The Poozies are a Scottish traditional folk band formed in 1991. They were at the forefront of a wave that revolutionised traditional Scottish and Gaelic music in the 1990s. Throughout the years they have toured worldwide, attracting recognition and appreciation for their eclectic choice of material, and their unusual, innovative arrangements and vocal harmonies.

==History==
The Poozies formed in 1991. Mary Macmaster (harp) and Patsy Seddon (harp) were performing together as the duo Sileas and worked with Sally Barker (guitar and vocals) on her solo album. Together they decided that an all-women folk group was a good idea, and when Barker met Karen Tweed in Hong Kong she agreed to join the group. Fiddler Jenny Gardner was the fifth member but left before the band recorded their first album Chantoozies, on which she appears as a guest on the track "Foggy Mountain Top".

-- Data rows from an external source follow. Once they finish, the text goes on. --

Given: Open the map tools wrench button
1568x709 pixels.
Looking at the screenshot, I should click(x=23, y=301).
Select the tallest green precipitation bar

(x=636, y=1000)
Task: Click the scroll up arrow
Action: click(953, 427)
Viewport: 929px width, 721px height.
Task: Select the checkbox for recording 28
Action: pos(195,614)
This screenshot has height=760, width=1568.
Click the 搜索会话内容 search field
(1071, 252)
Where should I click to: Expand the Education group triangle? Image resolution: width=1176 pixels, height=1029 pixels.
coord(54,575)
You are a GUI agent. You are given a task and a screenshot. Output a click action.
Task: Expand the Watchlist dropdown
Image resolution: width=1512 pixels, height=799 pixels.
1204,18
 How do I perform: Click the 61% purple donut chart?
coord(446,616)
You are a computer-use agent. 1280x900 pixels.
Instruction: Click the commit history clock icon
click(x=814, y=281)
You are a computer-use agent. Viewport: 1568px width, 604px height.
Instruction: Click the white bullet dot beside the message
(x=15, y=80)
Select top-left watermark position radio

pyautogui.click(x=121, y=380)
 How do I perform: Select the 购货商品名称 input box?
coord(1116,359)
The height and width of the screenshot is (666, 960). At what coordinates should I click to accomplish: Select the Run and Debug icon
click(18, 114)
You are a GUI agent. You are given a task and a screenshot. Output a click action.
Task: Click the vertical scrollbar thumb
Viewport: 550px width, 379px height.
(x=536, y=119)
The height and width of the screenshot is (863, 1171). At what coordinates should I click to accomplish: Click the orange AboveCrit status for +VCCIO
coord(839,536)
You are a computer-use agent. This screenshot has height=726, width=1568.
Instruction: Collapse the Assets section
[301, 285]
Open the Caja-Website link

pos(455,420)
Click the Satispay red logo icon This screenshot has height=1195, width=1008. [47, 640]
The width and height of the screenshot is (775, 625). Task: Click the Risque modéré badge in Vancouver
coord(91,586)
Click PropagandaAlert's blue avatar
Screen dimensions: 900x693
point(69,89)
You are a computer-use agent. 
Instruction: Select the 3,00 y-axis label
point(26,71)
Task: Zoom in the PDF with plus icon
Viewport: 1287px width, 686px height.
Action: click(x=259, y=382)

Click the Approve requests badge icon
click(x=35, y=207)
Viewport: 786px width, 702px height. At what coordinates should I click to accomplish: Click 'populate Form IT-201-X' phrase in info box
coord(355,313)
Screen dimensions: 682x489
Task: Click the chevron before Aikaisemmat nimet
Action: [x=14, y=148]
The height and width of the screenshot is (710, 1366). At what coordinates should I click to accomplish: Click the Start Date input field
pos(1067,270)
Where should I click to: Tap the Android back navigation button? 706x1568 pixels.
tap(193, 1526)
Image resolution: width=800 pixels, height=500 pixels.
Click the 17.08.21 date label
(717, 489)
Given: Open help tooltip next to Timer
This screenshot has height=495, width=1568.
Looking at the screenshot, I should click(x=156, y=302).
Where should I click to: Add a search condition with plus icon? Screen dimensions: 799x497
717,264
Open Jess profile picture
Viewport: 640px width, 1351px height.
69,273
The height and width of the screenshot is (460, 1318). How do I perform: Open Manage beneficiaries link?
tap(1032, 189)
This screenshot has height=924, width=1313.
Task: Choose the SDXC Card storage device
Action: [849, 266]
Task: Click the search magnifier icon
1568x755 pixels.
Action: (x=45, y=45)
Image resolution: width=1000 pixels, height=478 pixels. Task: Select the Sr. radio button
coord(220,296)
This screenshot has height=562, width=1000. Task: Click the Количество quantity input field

After the releases of Chantoozies (1993) and Dansoozies (1995), whose titles were derived from phonetic spellings of the French words for female singer (chanteuse) and female dancer (danseuse), Barker left the group in 1996 to start a family. Kate Rusby joined the band as lead vocalist, and this line-up released one EP, Come Raise Your Head (1997), and an album, Infinite Blue (1998). However, as Rusby's solo career took off, she was replaced by Eilidh Shaw, an accomplished fiddler. This line-up released Changed Days Same Roots in 2003.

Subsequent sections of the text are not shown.